What is the FDIC?

/ BY / Personal Finance

Have you ever noticed the words “FDIC insured” on a bank advertisement? What kind of protection do those words promise?

The FDIC is the Federal Deposit Insurance Corporation, an independent government agency that was set up during the Great Depression of the 1930s. It offers protection to people who deposit their money in certain types of bank accounts; depositors have the assurance that they’ll be able to withdraw their money (up to a certain amount) even if the bank runs into some kind of financial difficulty.

What is the purpose of the FDIC today?

According to its website, the FDIC preserves and promotes public confidence in the U.S. financial system by insuring deposits in banks and thrift institutions for at least $250,000; by identifying, monitoring and addressing risks to the deposit insurance funds; and by limiting the effect on the economy and the financial system when a bank or thrift institution fails.

Are all bank accounts backed by FDIC insurance?

No. First of all, banks are not required to be FDIC insured, although almost all are, just to remain competitive.

Second, if you keep your money in a credit union, that money is not insured by the FDIC.  (Credit unions are usually insured either by the National Credit Union Administration, another federal government agency, or in some states by a state agency.)

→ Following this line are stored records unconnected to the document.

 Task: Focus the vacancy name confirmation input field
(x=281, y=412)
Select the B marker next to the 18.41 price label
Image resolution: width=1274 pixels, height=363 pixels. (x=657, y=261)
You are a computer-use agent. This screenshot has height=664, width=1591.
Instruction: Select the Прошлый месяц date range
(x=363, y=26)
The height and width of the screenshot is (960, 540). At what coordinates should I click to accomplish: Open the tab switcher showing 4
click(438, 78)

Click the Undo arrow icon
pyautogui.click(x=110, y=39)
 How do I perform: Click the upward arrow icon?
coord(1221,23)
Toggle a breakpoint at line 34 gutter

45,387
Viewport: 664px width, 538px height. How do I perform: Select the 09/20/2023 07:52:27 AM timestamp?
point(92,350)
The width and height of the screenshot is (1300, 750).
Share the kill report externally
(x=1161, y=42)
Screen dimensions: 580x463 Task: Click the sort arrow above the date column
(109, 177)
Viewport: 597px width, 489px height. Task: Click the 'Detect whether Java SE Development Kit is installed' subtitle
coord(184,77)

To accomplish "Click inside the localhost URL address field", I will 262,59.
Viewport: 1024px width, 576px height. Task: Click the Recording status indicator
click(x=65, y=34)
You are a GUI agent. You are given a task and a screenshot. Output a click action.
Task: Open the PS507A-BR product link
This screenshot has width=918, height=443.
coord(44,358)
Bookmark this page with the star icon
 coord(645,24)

Finally, only certain types of accounts are insured by the FDIC. They include:

  • Checking
  • Savings
  • Certificates of Deposit
  • Money market deposit accounts (under certain conditions)

Accounts that may be offered by a bank but are NOT insured by the FDIC include:

  • Mutual funds
  • Annuities
  • Stocks
  • Bonds
  • Life insurance

Am I insured for $250,000 for each account in my bank?

No. If you’re an individual account holder, you’re insured for a total of $250,000 for all your deposits in one bank. If you hold joint accounts, each joint account holder is insured for a total of $250,000 for all deposits.

Suppose Mr. Smith has a checking account with $50,000 and a savings account with $250,000 in the same bank. If the bank were to get into financial difficulties, Mr. Smith would be insured only for $250,000; he could lose the additional $50,000.

If Mr. Smith and his wife hold the accounts jointly, however, each would receive $250,000 in protection from FDIC, for a total of $500,000 in insured accounts.

If you’re not sure of the status of your accounts, the FDIC has an Electronic Deposit Insurance Estimator that will calculate how much insurance you have on your accounts in a bank.

What if I have accounts in more than one bank?

The FDIC treats accounts in each bank separately, so you’ll receive $250,000 in insurance protection in Bank A, another $250,000 from Bank B, etc.

Does the FDIC have anything to do with my credit score?

No. You may be thinking of FICO, which is a private company that provides computer software for computing credit scores. FICO stands for Fair Isaac Corporation.

Can the FDIC offer me any assistance when I’m applying for a credit card?

The FDIC isn’t involved in issuing credit cards, but it does have an interest in educating consumers about financial matters. That includes providing information about applying for credit cards, using and managing credit cards. Check out the FDIC Consumer News section on the agency’s website for many articles on credit and credit cards.